### Pixel coordinate grounding data
§
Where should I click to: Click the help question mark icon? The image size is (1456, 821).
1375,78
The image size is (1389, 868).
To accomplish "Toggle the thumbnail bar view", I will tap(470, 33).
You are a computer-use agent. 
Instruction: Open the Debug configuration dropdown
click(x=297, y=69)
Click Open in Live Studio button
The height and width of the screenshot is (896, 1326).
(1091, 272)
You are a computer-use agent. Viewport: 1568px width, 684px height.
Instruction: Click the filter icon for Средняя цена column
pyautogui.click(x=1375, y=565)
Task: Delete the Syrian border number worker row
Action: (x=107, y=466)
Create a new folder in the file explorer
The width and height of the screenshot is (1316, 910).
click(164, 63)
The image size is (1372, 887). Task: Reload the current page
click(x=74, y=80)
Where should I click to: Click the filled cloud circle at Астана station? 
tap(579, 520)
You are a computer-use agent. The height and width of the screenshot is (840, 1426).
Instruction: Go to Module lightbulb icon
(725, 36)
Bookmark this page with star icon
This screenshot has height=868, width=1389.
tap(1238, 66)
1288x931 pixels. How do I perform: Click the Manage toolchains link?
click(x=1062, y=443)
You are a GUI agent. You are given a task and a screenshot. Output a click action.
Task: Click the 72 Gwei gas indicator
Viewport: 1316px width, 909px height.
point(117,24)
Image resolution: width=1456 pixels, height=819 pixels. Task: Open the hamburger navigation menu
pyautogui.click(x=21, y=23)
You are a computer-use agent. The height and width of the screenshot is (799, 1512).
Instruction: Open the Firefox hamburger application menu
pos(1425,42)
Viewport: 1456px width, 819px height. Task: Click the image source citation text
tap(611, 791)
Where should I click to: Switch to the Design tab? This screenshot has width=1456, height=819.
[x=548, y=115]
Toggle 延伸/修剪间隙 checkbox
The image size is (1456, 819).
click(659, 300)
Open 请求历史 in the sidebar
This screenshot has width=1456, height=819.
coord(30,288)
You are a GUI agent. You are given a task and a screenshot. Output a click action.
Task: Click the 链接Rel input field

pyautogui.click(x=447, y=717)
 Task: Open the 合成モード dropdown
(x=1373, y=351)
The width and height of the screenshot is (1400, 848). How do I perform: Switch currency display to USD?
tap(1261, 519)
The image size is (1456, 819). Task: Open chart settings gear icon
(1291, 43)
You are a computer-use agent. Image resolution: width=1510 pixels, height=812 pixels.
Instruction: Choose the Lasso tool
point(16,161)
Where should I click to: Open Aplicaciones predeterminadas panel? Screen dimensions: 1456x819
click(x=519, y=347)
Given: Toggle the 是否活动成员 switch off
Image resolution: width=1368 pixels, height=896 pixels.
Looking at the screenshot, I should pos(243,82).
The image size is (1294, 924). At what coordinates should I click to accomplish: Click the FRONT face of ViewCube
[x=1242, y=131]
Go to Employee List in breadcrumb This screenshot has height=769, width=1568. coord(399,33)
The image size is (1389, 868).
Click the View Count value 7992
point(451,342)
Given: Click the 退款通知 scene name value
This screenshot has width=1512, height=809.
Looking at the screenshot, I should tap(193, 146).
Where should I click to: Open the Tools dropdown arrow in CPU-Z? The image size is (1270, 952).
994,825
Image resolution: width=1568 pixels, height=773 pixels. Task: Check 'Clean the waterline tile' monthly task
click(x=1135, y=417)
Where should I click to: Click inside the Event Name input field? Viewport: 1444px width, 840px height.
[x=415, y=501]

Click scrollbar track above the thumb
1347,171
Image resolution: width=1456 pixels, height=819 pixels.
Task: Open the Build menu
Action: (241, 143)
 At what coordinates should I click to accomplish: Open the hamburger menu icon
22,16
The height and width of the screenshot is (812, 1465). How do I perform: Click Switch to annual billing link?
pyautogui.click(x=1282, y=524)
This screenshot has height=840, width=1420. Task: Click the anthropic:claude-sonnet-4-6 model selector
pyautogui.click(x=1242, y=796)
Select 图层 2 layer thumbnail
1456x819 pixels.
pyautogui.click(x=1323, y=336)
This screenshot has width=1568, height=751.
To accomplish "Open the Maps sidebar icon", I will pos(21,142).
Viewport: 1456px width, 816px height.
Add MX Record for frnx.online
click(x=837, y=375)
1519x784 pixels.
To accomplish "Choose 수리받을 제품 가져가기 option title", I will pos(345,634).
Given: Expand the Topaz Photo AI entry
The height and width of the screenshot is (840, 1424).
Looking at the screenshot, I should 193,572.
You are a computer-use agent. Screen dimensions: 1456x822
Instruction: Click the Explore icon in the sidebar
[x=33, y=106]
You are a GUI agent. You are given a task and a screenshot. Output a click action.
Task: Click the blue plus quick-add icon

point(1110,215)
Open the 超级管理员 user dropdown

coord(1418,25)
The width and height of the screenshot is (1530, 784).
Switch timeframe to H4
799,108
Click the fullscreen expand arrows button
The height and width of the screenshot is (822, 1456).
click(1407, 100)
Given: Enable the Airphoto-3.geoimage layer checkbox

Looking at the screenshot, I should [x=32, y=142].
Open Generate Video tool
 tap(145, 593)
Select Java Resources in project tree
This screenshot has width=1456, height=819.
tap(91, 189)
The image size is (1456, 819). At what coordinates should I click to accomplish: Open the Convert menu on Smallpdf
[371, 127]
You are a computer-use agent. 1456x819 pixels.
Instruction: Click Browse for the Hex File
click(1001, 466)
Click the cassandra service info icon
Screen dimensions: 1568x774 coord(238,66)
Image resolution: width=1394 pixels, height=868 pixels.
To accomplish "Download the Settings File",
§
### Work instructions
Look through the entries above, find each line containing "agent", and copy it.

### Task response
You are a computer-use agent. 
You are a computer-use agent. Viewport: 1568px width, 684px height.
You are a computer-use agent. The height and width of the screenshot is (840, 1426).
You are a GUI agent. You are given a task and a screenshot. Output a click action.
You are a computer-use agent. The height and width of the screenshot is (799, 1512).
You are a GUI agent. You are given a task and a screenshot. Output a click action.
You are a computer-use agent. Image resolution: width=1510 pixels, height=812 pixels.
You are a computer-use agent. Screen dimensions: 1456x822
You are a GUI agent. You are given a task and a screenshot. Output a click action.
You are a computer-use agent. 1456x819 pixels.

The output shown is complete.